Where do I find my wardrobe? Ideally on the floor of a sexy, sexy lady’s apartment. Ha- that is a joke I just made up in my spare time. Anyway, I buy a lot of my clothes in London when I’m over there doing shows. People just dress better over there in general, so it’s easier to find good stuff. I like stuff from Paul Smith, Vivienne Westwood, and Merc the best. I can’t tell if I sound like a total penis so far in this interview. I think it’s hard to not sound like a penis when talking about clothes if you’re a dude. But I will continue anyway. Another thing with shopping for clothes is that I almost never pay more than 50% of retail. I try to wait for sales. I usually only pay full price for stuff like underwear (I wear the cheap kind because I figure by the time anyone sees it, it’s too late for them to turn back). Occasionally I’ll buy a nice pair of shoes or jeans because, if they are well made, they will last a long time and be totally worth it, by which I mean it will lead to tons and tons of sex and the occasional free drink or brunch invite.

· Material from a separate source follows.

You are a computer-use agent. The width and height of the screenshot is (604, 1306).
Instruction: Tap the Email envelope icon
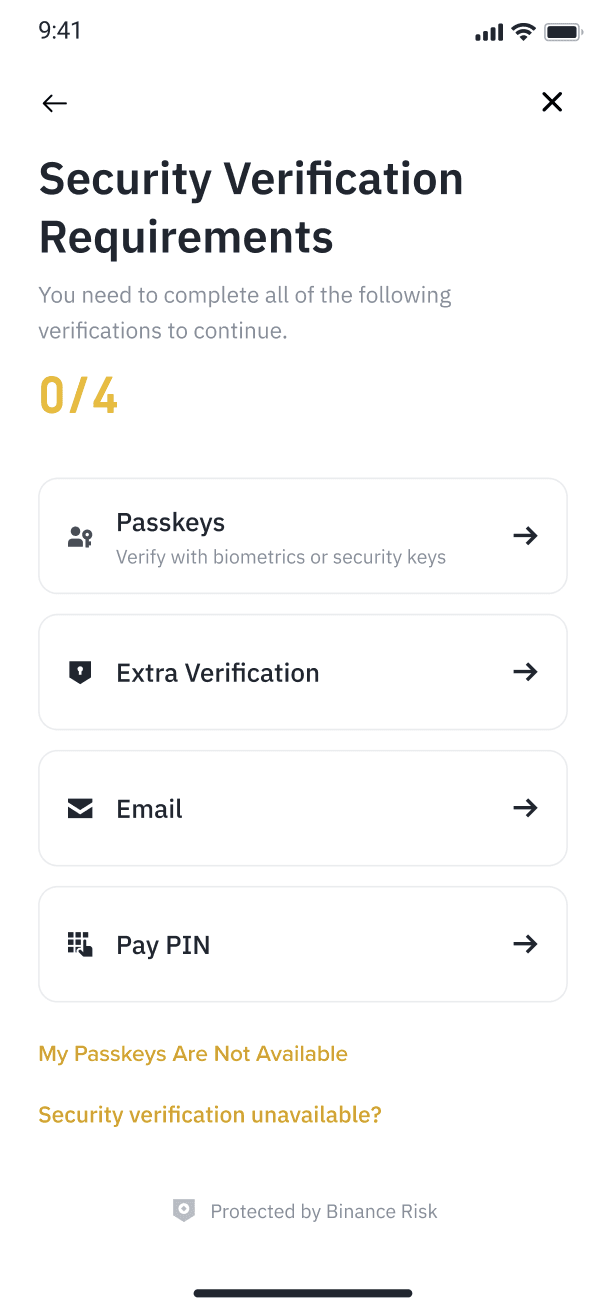[x=80, y=809]
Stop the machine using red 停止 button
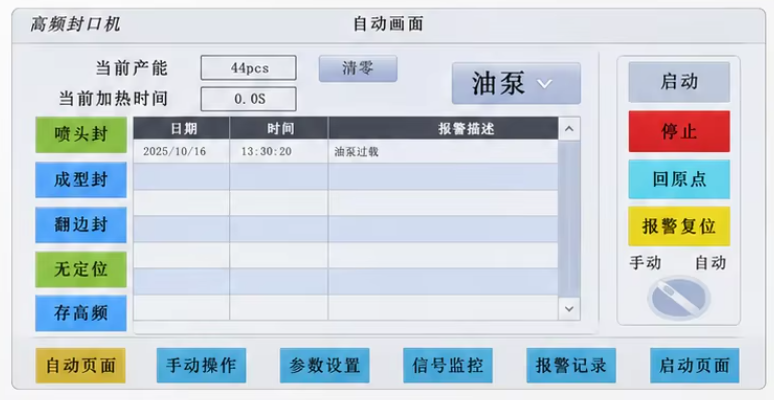The image size is (774, 400). tap(679, 131)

How would you describe the Dave Hill style and is there a better name for it than “the Dave Hill style”?
I would describe the Dave Hill style as “slightly too tight and preferably velvet” or “a guy from Cleveland just trying to dress well enough to distract from his face.” I like my clothes but I usually think they would look much better on someone else. I have heard people say I’m a bit of dandy but I don’t think I’m nearly dainty enough for that. You can’t be from Cleveland and truly be a dandy. It’s just not possible. I get a polar fleece for Christmas pretty much every year, which keeps me grounded. Sometimes I’ll put it on and walk around the neighborhood so I can feel what it’s like to be a normal person.
How does someone become so connected into the alternative NYC comedy scene as you have?

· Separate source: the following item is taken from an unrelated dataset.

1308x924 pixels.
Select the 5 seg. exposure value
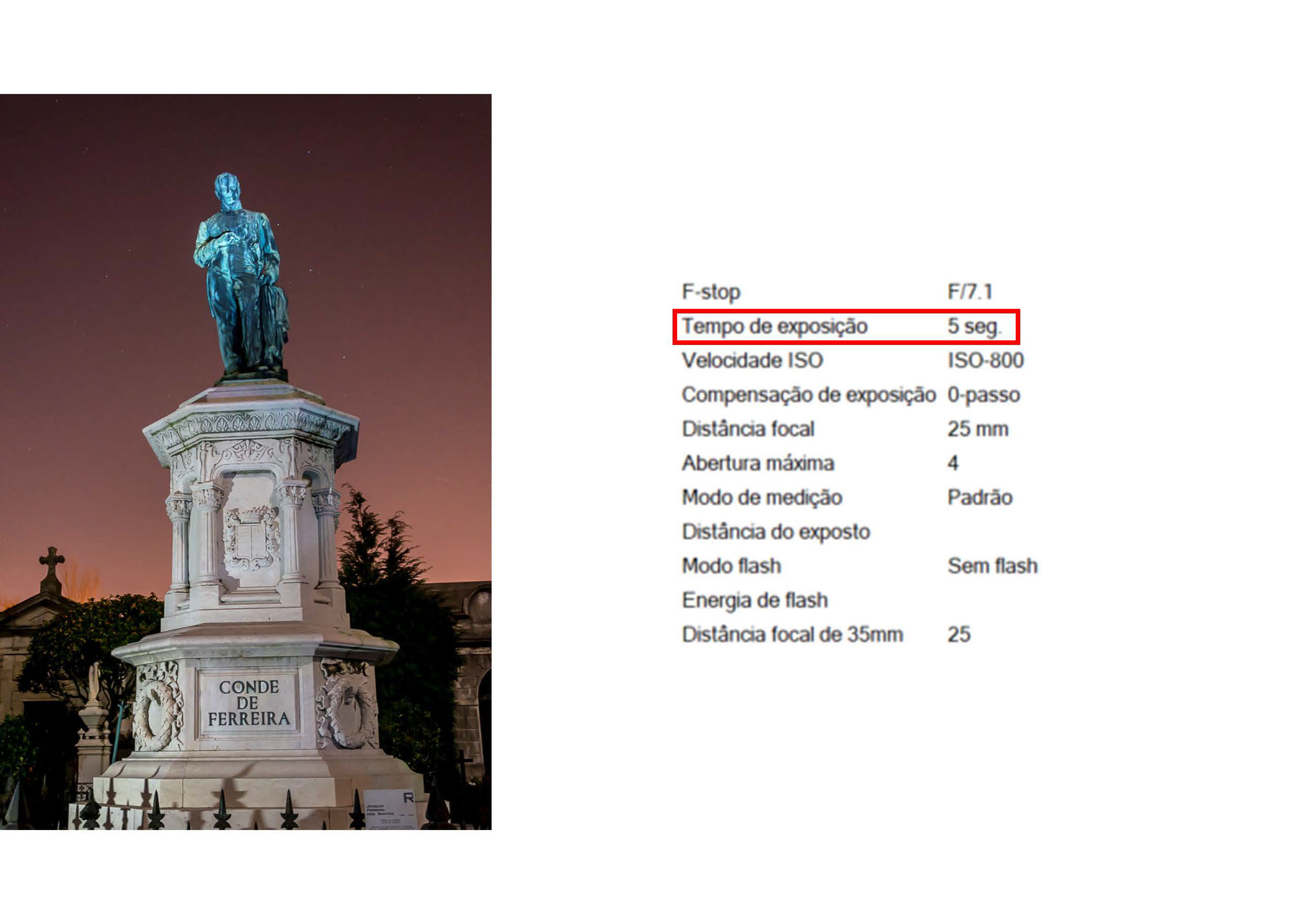pyautogui.click(x=974, y=327)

I can’t tell if I’m all that well connected or not. I do have Todd Barry’s phone number, so I feel pretty good about that. Generally speaking, though, I think the comedy world is a lot like high school- you run into everyone at some point or another and hopefully no one will end up stuffing you into a locker, pushing you down a flight of stairs, or throwing something at your head. Most comedians are really nice, so a lot of times I will go and get a soup or salad with them.
What would you say is the highlight of your career besides this interview?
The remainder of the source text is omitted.